Kathi Swanson, incumbent,replied: Every member of the board and board candidate brings different perspectives and skills and represent different parts of our community. I have spent the last three years learning about the intricacies of the public school system and continue to learn about such important matters as the schools funding formula, tax levy credits, special education complexities, issues that are important to our community, just to name a few! All of the knowledge I have gained helps me make informed decisions. I also believe that I have the ability to look at issues from different angles, I like to get a lot of information and ask questions about issues before making a decision and my commitment to ensuring that every child gets a quality education keeps me involved in the schools and keeps me motivated to do what I can to improve our districts programs.

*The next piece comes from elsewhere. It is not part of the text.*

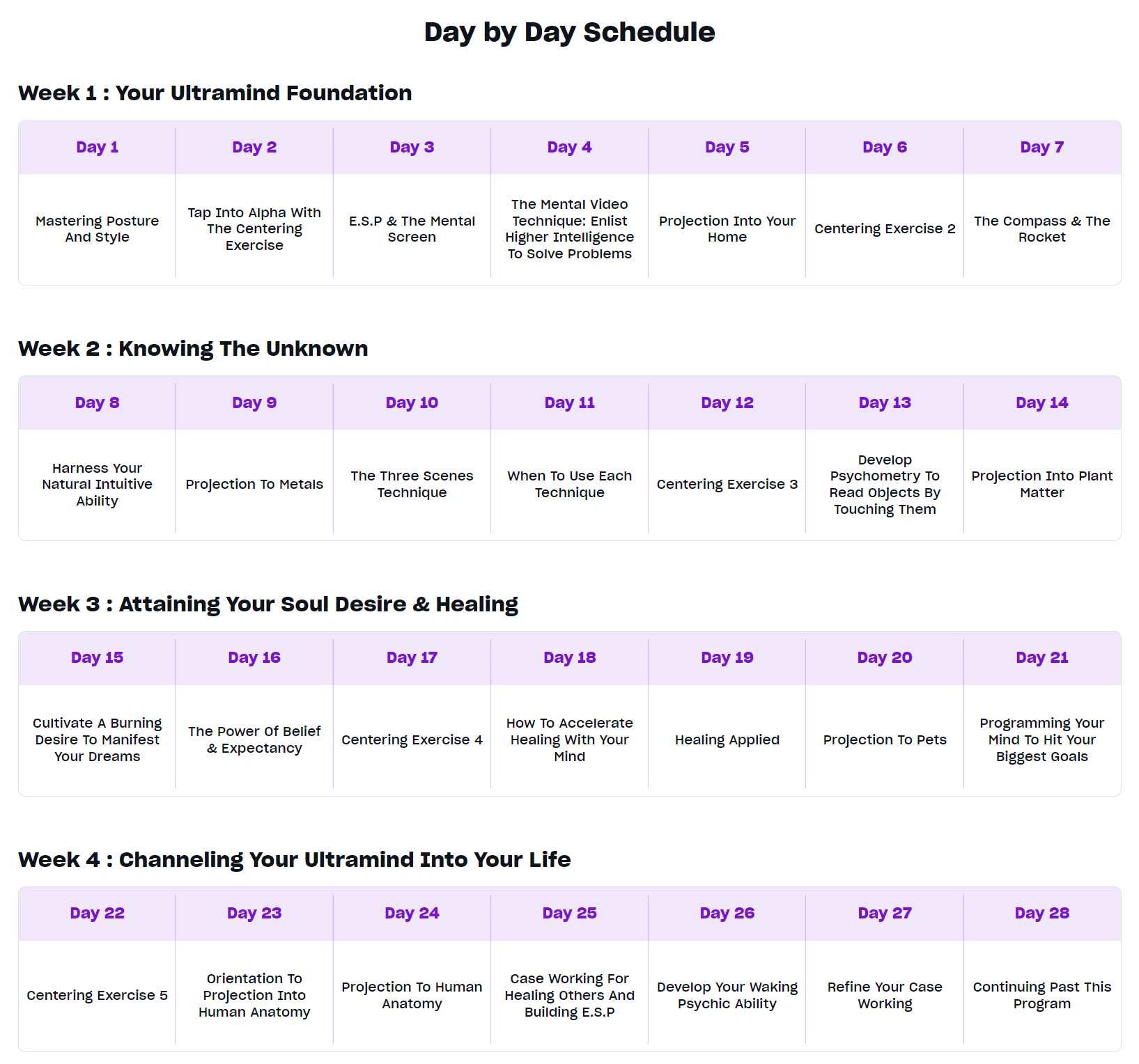
Task: Select Week 4 Channeling Your Ultramind heading
Action: pyautogui.click(x=294, y=859)
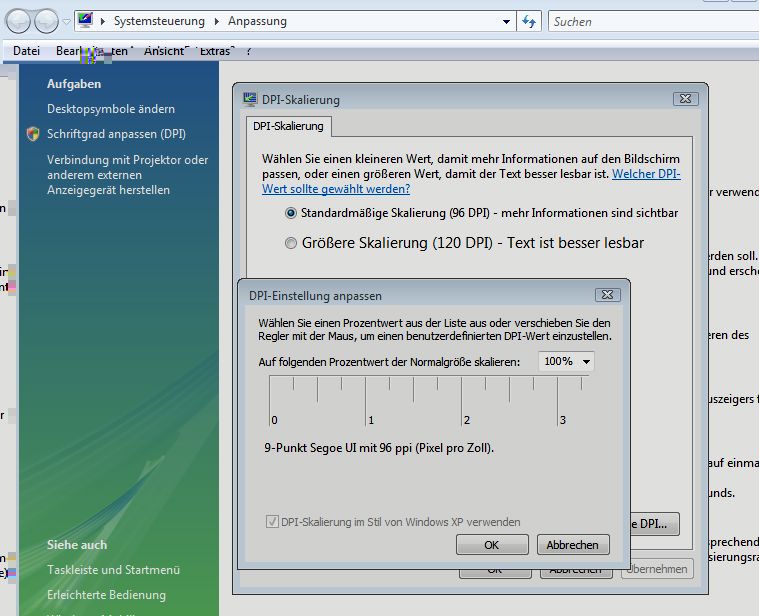Close the DPI-Skalierung window with X
The image size is (759, 616).
(x=684, y=99)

John Rasmussen replied: If elected to the school board of the (hired by the taxpayers of the) Evansville Community School District I will bring 1) My common sense, students first approach and 2) My experiences as a continuing education student in the school of life to the board. Also 1) I am a life long resident of Evansville and 3rd generation graduate of Evansville High School 2) I have been involved with the school system in many aspects over the years and 3) I know I can have a positive impact on the future of the school district and Evansville. I will work with my fellow board members and the school administration and staff to make the decisions that will be needed to be made to keep the high standards and affordable quality education programs the taxpayers of the Evansville Community School District have come to expect.
Dave Ammerman replied: You can look me in the eye and ask me anything. I will look you in the eye and try to give you an answer. Together we will try to figure things out. I'm just going to do the best I can with the common sense that God and my parents gave me. Vote on April 5th, it's up to you.
Dennis Hatfield, incumbent,replied: As the senior Board member, having served on the Board for the past 6 years, the last 4 as Vice-President, I bring unique Board- and District-specific knowledge and experience. I have served on the Finance Committee, and for the past 4 years I have been Chair of the Facilities and Transportation Committee. I have helped the District successfully work through many large and small financial, curriculum, personnel, policy, extra-curricular, and facility issues. I have worked for both private industry and the government, and was one of 3 principles of a successful consulting company. Serving on other community organizations; with degrees in science, engineering, and business; having lived in the north, south, and east, in major cities and in rural areas; and with extensive international experience, I feel that I can contribute valuable perspective and insight on the many challenging issues (some new, some similar to ones we've considered before) that the Board will face in the current financial and political climate. The bottom line is to contribute to the District's ongoing efforts to achieve and maintain educational excellence and so to best serve the students, the community, and the country.
This concludes the five part series introducing the four candidates vying for the three open school board positions this spring. Please vote on Tuesday April 5, 2011. Running for public office and effectively doing the work involved is a very challenging avocation that is made especially difficult during these troubled times. Each candidate is to be commended for pursuing this often thankless task. Show your support for the candidates of your choice on April 5th!